Nancy Pelosi would love to see a new California law enacted nation wide. PROBLEM – its already killed many thousands of jobs in California.
With Assembly Bill 5, lawmakers not only came up with a solution for which there is no problem, they created hardships where there were none before.
The bill was peddled as means to establish fairness for California freelance and independent contractors. No longer will they be “exploited” by businesses. The law now forces companies to hire them as employees rather than allowing them to continue their existing labor relationships, which were arrived at freely and voluntarily by all parties.
In contrast to the image constructed by its supporters, AB5 is a job killer already robbing workers of their freedom. The Hoover Institution’s Lee Ohanian named it the worst California law of 2019. But a case could be made it’s the downright cruelest California law of the last 20 years.
The wreckage began to pile up even before the bill became law on Jan. 1.
Some of the heaviest bloodshed has been at Vox, which fired more than 200 California freelance writers. While 10% will reportedly be hired for part-time and full-time work, that still leaves more than 180 freelancers without their paying gigs.

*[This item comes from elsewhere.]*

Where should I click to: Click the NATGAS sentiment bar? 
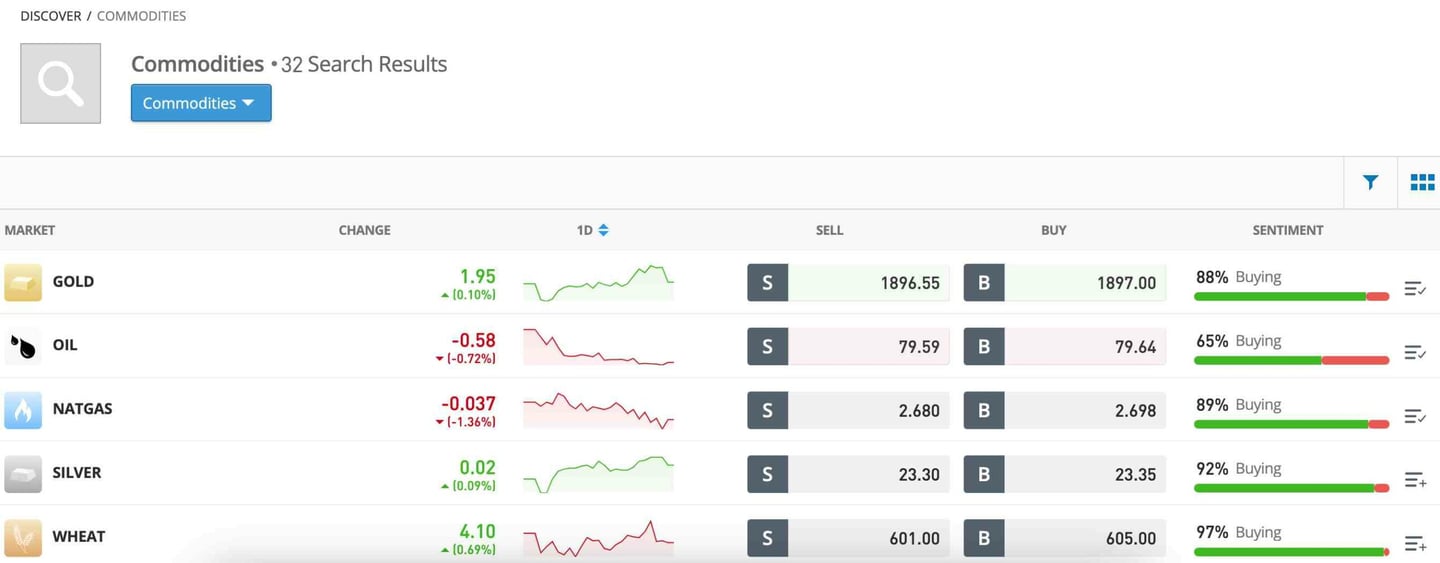point(1291,424)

Only a few months earlier, Vox was delighted by the passage of AB5. On Sept. 11, a headline gushed that “Gig workers’ win in California is a victory for workers everywhere.” The reporter called it “a historic moment for the U.S. labor movement,” and finished her ode to unions by declaring that “now that California has its win, it may only be a matter of time until workers across the country have theirs too.”

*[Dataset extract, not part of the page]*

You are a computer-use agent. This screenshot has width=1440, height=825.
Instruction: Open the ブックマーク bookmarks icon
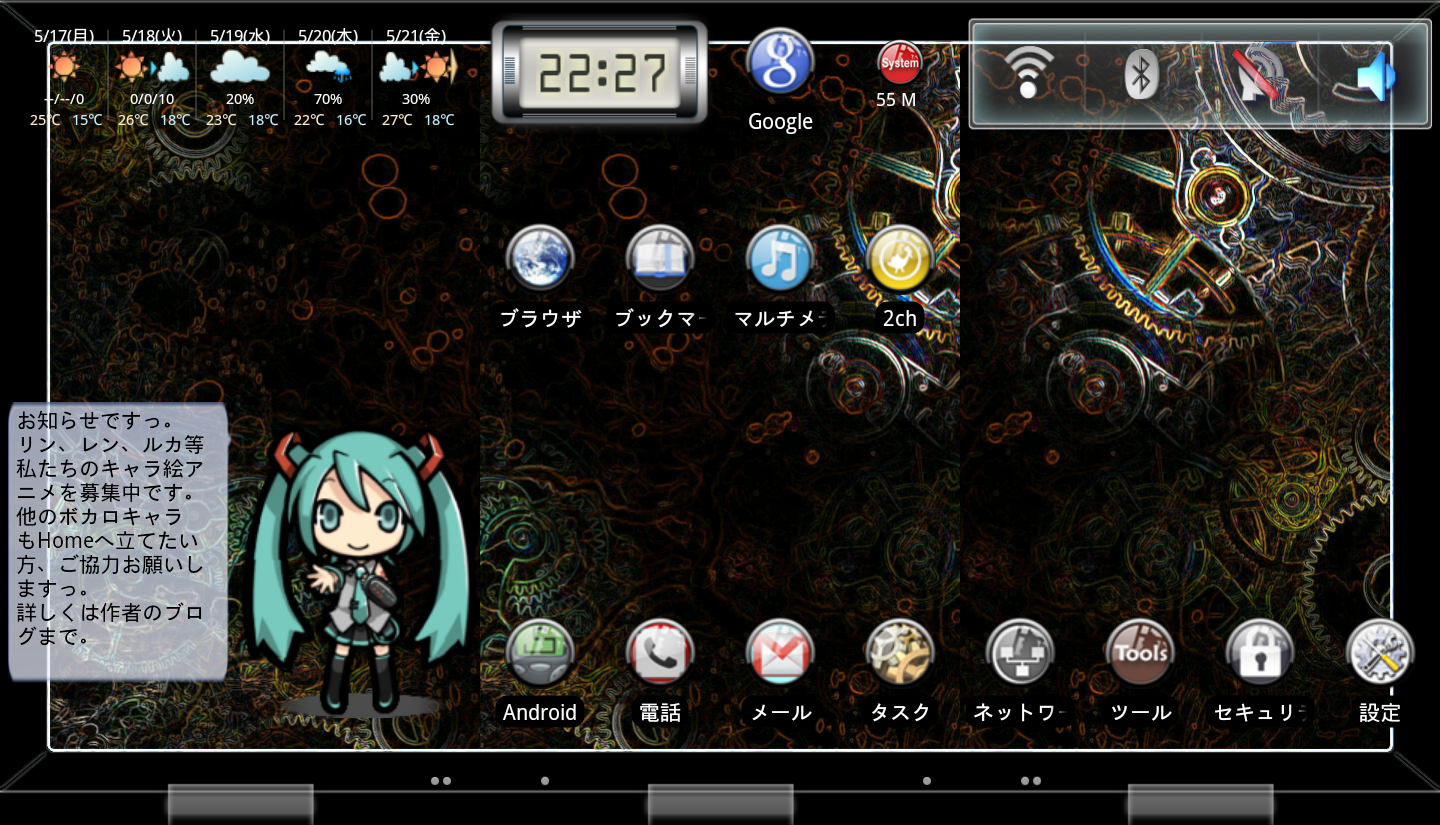(660, 259)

Most of the writers losing their jobs worked for SB Nation, a sports blogging network owned by Vox Media, based across the country in New York. Rebecca Lawson, editor in chief of Mavs Moneyball, an SB Nation property, explained to readers in a farewell note that “California’s terrible AB5 came for me today, and I’m devastated.”
“SB Nation has chosen to do the easiest thing they can to comply with California law — not work with California-based independent contractors, or any contractors elsewhere writing for California-based teams.”